### Exercise brief
Recast every line of the data below as a Markdown table with columns named n and Line, where n is a running row number and Line is the text of that line. Leave out blank lines.

[Stored entries]
--- BEGIN ---

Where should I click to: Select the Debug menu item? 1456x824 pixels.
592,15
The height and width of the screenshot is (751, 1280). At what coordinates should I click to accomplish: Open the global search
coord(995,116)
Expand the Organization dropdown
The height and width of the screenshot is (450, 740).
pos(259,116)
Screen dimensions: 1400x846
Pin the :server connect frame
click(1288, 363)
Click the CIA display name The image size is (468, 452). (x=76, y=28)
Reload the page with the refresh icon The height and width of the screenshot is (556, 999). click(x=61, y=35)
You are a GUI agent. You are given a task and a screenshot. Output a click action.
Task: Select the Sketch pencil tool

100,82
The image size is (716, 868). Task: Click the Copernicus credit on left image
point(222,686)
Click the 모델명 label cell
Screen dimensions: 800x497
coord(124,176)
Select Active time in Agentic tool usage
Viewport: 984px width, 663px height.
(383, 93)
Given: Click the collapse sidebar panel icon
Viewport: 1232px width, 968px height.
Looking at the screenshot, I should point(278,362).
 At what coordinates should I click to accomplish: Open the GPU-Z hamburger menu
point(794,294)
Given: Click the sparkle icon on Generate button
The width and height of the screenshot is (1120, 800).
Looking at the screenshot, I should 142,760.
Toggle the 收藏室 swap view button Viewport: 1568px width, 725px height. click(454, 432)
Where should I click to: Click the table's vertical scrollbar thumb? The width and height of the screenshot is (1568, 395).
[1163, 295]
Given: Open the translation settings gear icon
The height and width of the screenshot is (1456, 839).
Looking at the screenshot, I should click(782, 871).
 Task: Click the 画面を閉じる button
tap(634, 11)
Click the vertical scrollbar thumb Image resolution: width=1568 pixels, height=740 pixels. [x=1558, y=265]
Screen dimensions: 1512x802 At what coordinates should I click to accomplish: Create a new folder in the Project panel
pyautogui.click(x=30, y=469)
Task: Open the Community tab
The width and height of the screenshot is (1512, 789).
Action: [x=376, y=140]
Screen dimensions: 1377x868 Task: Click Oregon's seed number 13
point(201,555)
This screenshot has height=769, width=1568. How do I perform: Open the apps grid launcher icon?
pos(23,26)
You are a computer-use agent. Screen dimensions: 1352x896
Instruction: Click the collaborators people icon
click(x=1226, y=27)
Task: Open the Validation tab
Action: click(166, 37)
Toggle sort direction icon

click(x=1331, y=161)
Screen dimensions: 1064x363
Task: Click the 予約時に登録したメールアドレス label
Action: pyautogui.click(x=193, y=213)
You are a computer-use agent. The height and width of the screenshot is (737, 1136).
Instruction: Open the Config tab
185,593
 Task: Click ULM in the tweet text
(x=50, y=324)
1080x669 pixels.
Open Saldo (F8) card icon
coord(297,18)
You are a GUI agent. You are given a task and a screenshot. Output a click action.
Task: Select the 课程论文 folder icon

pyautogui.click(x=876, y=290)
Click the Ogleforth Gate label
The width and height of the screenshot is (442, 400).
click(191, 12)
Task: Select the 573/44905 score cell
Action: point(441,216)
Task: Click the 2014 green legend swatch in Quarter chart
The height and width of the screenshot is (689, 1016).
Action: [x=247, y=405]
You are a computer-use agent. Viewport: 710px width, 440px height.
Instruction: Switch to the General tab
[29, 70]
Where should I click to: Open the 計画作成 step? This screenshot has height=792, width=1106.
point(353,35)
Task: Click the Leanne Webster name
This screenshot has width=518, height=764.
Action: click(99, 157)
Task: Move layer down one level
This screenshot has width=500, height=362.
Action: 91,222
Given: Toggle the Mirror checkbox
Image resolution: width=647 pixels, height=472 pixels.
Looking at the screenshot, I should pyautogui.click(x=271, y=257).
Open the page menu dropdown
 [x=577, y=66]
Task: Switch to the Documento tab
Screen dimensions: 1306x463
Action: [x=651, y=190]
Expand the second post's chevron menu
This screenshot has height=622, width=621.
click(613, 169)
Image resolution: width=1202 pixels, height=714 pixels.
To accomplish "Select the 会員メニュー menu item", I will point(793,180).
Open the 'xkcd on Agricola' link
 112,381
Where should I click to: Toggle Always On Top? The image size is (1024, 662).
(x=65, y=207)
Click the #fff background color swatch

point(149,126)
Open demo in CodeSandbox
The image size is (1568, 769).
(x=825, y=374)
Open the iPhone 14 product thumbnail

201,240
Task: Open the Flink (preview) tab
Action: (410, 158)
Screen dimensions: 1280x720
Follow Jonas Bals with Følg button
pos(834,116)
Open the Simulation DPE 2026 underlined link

--- END ---

### Final result
| n | Line |
|---|---|
| 1 | Where should I click to: Select the Debug menu item? 1456x824 pixels. |
| 2 | 592,15 |
| 3 | The height and width of the screenshot is (751, 1280). At what coordinates should I click to accomplish: Open the global search |
| 4 | coord(995,116) |
| 5 | Expand the Organization dropdown |
| 6 | The height and width of the screenshot is (450, 740). |
| 7 | pos(259,116) |
| 8 | Screen dimensions: 1400x846 |
| 9 | Pin the :server connect frame |
| 10 | click(1288, 363) |
| 11 | Click the CIA display name The image size is (468, 452). (x=76, y=28) |
| 12 | Reload the page with the refresh icon The height and width of the screenshot is (556, 999). click(x=61, y=35) |
| 13 | You are a GUI agent. You are given a task and a screenshot. Output a click action. |
| 14 | Task: Select the Sketch pencil tool |
| 15 | 100,82 |
| 16 | The image size is (716, 868). Task: Click the Copernicus credit on left image |
| 17 | point(222,686) |
| 18 | Click the 모델명 label cell |
| 19 | Screen dimensions: 800x497 |
| 20 | coord(124,176) |
| 21 | Select Active time in Agentic tool usage |
| 22 | Viewport: 984px width, 663px height. |
| 23 | (383, 93) |
| 24 | Given: Click the collapse sidebar panel icon |
| 25 | Viewport: 1232px width, 968px height. |
| 26 | Looking at the screenshot, I should point(278,362). |
| 27 |  At what coordinates should I click to accomplish: Open the GPU-Z hamburger menu |
| 28 | point(794,294) |
| 29 | Given: Click the sparkle icon on Generate button |
| 30 | The width and height of the screenshot is (1120, 800). |
| 31 | Looking at the screenshot, I should 142,760. |
| 32 | Toggle the 收藏室 swap view button Viewport: 1568px width, 725px height. click(454, 432) |
| 33 | Where should I click to: Click the table's vertical scrollbar thumb? The width and height of the screenshot is (1568, 395). |
| 34 | [1163, 295] |
| 35 | Given: Open the translation settings gear icon |
| 36 | The height and width of the screenshot is (1456, 839). |
| 37 | Looking at the screenshot, I should click(782, 871). |
| 38 |  Task: Click the 画面を閉じる button |
| 39 | tap(634, 11) |
| 40 | Click the vertical scrollbar thumb Image resolution: width=1568 pixels, height=740 pixels. [x=1558, y=265] |
| 41 | Screen dimensions: 1512x802 At what coordinates should I click to accomplish: Create a new folder in the Project panel |
| 42 | pyautogui.click(x=30, y=469) |
| 43 | Task: Open the Community tab |
| 44 | The width and height of the screenshot is (1512, 789). |
| 45 | Action: [x=376, y=140] |
| 46 | Screen dimensions: 1377x868 Task: Click Oregon's seed number 13 |
| 47 | point(201,555) |
| 48 | This screenshot has height=769, width=1568. How do I perform: Open the apps grid launcher icon? |
| 49 | pos(23,26) |
| 50 | You are a computer-use agent. Screen dimensions: 1352x896 |
| 51 | Instruction: Click the collaborators people icon |
| 52 | click(x=1226, y=27) |
| 53 | Task: Open the Validation tab |
| 54 | Action: click(166, 37) |
| 55 | Toggle sort direction icon |
| 56 | click(x=1331, y=161) |
| 57 | Screen dimensions: 1064x363 |
| 58 | Task: Click the 予約時に登録したメールアドレス label |
| 59 | Action: pyautogui.click(x=193, y=213) |
| 60 | You are a computer-use agent. The height and width of the screenshot is (737, 1136). |
| 61 | Instruction: Open the Config tab |
| 62 | 185,593 |
| 63 |  Task: Click ULM in the tweet text |
| 64 | (x=50, y=324) |
| 65 | 1080x669 pixels. |
| 66 | Open Saldo (F8) card icon |
| 67 | coord(297,18) |
| 68 | You are a GUI agent. You are given a task and a screenshot. Output a click action. |
| 69 | Task: Select the 课程论文 folder icon |
| 70 | pyautogui.click(x=876, y=290) |
| 71 | Click the Ogleforth Gate label |
| 72 | The width and height of the screenshot is (442, 400). |
| 73 | click(191, 12) |
| 74 | Task: Select the 573/44905 score cell |
| 75 | Action: point(441,216) |
| 76 | Task: Click the 2014 green legend swatch in Quarter chart |
| 77 | The height and width of the screenshot is (689, 1016). |
| 78 | Action: [x=247, y=405] |
| 79 | You are a computer-use agent. Viewport: 710px width, 440px height. |
| 80 | Instruction: Switch to the General tab |
| 81 | [29, 70] |
| 82 | Where should I click to: Open the 計画作成 step? This screenshot has height=792, width=1106. |
| 83 | point(353,35) |
| 84 | Task: Click the Leanne Webster name |
| 85 | This screenshot has width=518, height=764. |
| 86 | Action: click(99, 157) |
| 87 | Task: Move layer down one level |
| 88 | This screenshot has width=500, height=362. |
| 89 | Action: 91,222 |
| 90 | Given: Toggle the Mirror checkbox |
| 91 | Image resolution: width=647 pixels, height=472 pixels. |
| 92 | Looking at the screenshot, I should pyautogui.click(x=271, y=257). |
| 93 | Open the page menu dropdown |
| 94 |  [x=577, y=66] |
| 95 | Task: Switch to the Documento tab |
| 96 | Screen dimensions: 1306x463 |
| 97 | Action: [x=651, y=190] |
| 98 | Expand the second post's chevron menu |
| 99 | This screenshot has height=622, width=621. |
| 100 | click(613, 169) |
| 101 | Image resolution: width=1202 pixels, height=714 pixels. |
| 102 | To accomplish "Select the 会員メニュー menu item", I will point(793,180). |
| 103 | Open the 'xkcd on Agricola' link |
| 104 |  112,381 |
| 105 | Where should I click to: Toggle Always On Top? The image size is (1024, 662). |
| 106 | (x=65, y=207) |
| 107 | Click the #fff background color swatch |
| 108 | point(149,126) |
| 109 | Open demo in CodeSandbox |
| 110 | The image size is (1568, 769). |
| 111 | (x=825, y=374) |
| 112 | Open the iPhone 14 product thumbnail |
| 113 | 201,240 |
| 114 | Task: Open the Flink (preview) tab |
| 115 | Action: (410, 158) |
| 116 | Screen dimensions: 1280x720 |
| 117 | Follow Jonas Bals with Følg button |
| 118 | pos(834,116) |
| 119 | Open the Simulation DPE 2026 underlined link |